Many people think the early use of the correct antibiotics for treatment can increase survival rate. The lack of an effect of an early antibiotic treatment could be related to the relatively low number of patients evaluated in the study. According to this study, most antibiotic treatments start after 72 hours, accounting for 64.3%, while those starting within 24 hours account for 14.3%. However, Kaplan-Meier analysis demonstrated that the adoption of early antibiotic treatment did not significantly affect patients prognosis (p = 0.752) (Table 6), which is consistent with the study results of Han et al. in 2009.
In addition to this, we also found that for survival analyzed on the invasive VRE infection cases and VSE infection cases, which was not significant (as shown in Fig. 1), the main reason may be the small number of study samples. Therefore, although the number of survival days of the VRE cases was significantly lower than that for the VSE infection cases, it did not reach the statistically significant level.

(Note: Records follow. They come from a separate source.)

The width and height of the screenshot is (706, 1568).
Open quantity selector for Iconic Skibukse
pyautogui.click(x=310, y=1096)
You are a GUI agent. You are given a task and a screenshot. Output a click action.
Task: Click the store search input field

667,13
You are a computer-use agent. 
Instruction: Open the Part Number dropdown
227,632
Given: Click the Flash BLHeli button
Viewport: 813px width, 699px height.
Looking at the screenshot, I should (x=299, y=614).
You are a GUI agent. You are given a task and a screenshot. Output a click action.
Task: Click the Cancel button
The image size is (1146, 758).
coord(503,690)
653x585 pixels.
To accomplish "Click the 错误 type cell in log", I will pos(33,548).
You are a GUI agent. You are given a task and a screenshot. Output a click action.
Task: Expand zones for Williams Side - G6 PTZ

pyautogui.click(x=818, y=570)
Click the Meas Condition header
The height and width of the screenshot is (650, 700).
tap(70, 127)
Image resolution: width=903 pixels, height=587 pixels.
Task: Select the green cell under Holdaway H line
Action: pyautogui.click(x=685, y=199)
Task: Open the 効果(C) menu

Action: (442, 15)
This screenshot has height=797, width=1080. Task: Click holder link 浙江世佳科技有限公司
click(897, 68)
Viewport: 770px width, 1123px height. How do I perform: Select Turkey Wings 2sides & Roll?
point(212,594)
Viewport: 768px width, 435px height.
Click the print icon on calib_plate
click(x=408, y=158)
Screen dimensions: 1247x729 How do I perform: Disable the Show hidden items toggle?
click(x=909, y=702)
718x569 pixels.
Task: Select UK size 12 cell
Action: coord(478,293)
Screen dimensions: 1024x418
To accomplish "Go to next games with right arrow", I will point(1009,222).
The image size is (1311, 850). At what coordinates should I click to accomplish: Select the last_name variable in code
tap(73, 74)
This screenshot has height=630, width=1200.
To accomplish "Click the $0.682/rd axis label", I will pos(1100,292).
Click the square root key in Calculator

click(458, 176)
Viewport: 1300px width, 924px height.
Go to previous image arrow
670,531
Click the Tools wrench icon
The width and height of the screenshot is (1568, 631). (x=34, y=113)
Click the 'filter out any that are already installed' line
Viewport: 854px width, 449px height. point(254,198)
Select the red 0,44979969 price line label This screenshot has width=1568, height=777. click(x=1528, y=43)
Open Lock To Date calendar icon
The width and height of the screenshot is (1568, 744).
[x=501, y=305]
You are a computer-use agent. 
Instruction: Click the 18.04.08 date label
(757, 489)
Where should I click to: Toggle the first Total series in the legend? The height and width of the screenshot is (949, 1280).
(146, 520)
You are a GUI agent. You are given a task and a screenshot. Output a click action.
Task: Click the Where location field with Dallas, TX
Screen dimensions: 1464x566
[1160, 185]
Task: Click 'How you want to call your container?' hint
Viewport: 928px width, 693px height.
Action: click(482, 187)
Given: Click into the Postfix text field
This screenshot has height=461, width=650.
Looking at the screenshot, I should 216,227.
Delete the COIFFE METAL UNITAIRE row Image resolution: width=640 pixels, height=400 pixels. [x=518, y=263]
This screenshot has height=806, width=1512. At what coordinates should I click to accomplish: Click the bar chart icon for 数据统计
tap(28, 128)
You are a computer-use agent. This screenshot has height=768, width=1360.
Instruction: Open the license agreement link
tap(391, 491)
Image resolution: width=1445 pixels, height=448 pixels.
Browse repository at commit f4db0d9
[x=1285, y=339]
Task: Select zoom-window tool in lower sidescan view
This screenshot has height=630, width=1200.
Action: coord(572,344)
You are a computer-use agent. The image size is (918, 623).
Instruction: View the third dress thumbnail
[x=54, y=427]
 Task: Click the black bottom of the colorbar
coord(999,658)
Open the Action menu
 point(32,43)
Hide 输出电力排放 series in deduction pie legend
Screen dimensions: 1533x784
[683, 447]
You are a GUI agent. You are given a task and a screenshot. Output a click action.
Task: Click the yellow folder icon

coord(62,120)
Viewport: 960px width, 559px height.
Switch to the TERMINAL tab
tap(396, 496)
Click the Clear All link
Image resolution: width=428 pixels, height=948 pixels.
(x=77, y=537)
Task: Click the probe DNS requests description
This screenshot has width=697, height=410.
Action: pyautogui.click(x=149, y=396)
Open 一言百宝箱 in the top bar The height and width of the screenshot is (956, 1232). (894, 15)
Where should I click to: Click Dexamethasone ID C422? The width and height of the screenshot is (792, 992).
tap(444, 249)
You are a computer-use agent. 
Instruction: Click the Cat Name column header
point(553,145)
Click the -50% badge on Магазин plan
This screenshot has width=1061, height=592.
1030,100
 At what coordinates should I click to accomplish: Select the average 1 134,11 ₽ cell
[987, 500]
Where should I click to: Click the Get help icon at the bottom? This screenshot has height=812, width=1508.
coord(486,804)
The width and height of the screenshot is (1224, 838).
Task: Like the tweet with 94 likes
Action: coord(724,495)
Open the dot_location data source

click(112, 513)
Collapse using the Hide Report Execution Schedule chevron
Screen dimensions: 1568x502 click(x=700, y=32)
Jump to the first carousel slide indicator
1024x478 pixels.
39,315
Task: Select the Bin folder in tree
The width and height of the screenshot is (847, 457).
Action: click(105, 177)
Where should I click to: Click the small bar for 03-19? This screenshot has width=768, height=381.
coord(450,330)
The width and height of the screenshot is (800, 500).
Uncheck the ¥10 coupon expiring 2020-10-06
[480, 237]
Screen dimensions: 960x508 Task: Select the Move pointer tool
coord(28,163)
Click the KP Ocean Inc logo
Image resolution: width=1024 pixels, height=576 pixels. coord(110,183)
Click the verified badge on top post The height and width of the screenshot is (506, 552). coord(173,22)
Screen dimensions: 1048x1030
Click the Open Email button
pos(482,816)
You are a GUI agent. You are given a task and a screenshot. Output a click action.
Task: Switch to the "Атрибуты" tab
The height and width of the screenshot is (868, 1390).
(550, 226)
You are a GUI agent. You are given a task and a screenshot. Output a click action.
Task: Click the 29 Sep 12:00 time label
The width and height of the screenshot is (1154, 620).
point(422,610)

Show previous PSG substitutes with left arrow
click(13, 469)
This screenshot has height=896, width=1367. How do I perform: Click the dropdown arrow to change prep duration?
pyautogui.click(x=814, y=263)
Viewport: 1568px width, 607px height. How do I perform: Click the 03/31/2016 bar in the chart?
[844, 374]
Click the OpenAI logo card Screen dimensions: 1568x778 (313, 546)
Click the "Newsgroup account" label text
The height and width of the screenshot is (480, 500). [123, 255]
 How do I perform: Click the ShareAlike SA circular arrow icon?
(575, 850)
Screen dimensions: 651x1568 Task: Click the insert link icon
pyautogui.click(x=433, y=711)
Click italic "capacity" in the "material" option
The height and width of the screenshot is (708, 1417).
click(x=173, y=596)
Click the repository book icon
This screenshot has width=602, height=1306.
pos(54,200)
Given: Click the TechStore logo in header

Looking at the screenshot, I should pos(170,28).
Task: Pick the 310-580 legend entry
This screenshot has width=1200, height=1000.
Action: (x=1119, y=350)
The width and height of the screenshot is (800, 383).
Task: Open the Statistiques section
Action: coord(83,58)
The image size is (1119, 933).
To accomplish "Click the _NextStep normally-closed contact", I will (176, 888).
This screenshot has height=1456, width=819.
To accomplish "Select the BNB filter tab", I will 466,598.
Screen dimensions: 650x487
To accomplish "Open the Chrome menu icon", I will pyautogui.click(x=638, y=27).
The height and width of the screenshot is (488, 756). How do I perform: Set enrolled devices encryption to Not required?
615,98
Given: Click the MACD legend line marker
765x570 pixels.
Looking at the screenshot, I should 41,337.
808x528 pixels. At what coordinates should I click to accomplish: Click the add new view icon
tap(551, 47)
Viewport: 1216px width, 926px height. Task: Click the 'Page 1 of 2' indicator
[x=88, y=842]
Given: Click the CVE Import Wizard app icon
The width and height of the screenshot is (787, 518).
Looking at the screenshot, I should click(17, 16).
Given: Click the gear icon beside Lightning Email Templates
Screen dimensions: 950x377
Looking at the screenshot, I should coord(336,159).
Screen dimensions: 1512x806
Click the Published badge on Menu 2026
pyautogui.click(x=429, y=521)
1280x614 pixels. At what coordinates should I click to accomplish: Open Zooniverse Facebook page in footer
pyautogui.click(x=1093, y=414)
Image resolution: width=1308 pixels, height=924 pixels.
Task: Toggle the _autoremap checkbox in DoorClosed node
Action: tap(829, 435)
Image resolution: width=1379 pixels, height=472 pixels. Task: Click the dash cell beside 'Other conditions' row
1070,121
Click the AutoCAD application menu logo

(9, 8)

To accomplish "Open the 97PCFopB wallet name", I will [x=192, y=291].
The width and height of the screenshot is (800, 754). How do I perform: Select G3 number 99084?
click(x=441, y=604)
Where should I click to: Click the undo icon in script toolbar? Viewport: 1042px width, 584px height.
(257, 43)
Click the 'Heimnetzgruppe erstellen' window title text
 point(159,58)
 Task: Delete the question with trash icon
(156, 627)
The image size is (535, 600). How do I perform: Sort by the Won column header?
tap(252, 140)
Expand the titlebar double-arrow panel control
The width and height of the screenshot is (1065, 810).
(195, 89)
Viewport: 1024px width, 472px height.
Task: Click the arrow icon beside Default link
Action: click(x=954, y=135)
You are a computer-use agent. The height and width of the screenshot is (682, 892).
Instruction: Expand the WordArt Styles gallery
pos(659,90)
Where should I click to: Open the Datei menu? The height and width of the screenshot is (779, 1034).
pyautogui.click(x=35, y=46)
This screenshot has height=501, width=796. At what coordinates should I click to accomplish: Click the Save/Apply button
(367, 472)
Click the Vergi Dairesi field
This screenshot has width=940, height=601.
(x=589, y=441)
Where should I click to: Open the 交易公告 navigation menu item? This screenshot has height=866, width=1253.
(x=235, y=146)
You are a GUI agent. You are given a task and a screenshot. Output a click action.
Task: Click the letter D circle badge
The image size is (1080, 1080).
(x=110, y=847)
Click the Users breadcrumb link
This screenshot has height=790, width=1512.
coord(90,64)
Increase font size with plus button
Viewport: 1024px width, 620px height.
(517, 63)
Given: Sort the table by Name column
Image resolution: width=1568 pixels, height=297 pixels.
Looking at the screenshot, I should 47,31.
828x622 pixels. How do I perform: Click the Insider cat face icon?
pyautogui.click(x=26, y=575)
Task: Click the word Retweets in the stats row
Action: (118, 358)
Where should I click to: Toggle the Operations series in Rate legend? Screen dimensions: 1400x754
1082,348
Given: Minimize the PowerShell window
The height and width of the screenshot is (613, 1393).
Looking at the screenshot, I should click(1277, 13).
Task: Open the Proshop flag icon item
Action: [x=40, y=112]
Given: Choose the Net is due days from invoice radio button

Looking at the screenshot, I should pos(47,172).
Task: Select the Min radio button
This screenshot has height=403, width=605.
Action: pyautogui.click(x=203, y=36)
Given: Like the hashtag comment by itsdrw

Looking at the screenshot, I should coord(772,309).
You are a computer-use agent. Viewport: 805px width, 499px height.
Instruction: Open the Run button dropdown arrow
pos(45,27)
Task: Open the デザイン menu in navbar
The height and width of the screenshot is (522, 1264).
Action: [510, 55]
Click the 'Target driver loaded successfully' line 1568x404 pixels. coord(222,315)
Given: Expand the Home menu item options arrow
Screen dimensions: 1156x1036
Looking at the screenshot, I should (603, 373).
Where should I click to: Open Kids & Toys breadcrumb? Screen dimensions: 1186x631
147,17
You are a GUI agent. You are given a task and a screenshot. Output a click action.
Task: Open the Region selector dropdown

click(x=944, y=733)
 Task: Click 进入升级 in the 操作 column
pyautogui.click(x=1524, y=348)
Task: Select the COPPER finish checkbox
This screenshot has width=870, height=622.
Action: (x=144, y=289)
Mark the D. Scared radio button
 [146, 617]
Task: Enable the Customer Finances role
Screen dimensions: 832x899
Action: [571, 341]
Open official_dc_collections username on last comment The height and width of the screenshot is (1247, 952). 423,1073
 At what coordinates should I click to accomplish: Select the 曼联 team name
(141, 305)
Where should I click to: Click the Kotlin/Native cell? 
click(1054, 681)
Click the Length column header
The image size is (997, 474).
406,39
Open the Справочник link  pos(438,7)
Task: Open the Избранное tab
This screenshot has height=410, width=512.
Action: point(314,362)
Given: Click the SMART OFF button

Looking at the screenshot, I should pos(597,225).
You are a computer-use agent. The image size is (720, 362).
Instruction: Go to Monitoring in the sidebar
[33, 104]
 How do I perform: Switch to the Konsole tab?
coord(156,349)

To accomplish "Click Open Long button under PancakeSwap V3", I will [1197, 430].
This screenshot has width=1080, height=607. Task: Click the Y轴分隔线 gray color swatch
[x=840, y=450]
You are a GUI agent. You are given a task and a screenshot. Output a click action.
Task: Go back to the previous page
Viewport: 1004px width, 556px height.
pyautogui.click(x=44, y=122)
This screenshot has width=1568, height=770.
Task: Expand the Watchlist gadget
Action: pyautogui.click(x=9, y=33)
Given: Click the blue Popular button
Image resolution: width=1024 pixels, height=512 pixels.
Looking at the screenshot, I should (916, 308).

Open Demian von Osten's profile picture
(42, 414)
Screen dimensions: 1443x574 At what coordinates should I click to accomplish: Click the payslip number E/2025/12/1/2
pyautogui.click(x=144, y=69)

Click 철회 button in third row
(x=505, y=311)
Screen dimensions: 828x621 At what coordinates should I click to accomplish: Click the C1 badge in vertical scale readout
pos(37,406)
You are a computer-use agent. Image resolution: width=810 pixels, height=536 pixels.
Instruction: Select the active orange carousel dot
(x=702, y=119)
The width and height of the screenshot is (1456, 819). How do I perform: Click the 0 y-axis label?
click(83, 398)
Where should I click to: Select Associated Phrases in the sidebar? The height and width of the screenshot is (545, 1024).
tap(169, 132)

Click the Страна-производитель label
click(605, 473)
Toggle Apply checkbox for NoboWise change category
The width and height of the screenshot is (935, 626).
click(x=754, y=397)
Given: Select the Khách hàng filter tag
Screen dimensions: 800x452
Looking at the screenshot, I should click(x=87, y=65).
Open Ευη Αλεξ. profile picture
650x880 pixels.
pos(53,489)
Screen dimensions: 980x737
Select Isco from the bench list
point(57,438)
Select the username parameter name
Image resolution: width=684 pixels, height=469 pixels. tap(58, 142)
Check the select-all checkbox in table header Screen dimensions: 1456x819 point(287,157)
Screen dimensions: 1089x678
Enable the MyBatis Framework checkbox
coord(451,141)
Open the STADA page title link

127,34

This study analyzed the risk factors of infection, prognosis status, and antibiotic usage costs by taking invasive VRE infection cases as the main object of study, and is the first in Taiwan to conduct related studies on the antibiotic costs of invasive VRE infections. In this study, the invasive VRE infections were mainly of E.faecium, accounting for 95.8% (Table 1), which is much higher than the invasive E.faecium infection rate (42.9%) found in the five year study by Chiayi Chang Gung Memorial Hospital,
Our study was limited by the fact that it was a retrospective study of medical records, thus some deviations in data might occur in the event that some situations were not noted on the medical records. Moreover, since the data under study belong to the same hospital, and the number of samples is small, the representativeness of the sample would be affected.
Currently, there is no standard treatment for VRE infection. A prospective randomized placebo-controlled trial should be designed to determine the optimal antibiotic choice to improve patient survival and outcome.
Acknowledgements
None reported.
Funding: This research did not receive any specific grant from funding agencies in the public, commercial, or not-for-profit sectors.
Conflicts of interest: None.
Ethical Approval: The protocol has been approved by the Tzu Chi General Hospital Research Ethics Committee. The committee is organized under, and operates in accordance with, the Good Clinical Practice guidelines and governmental laws and regulations.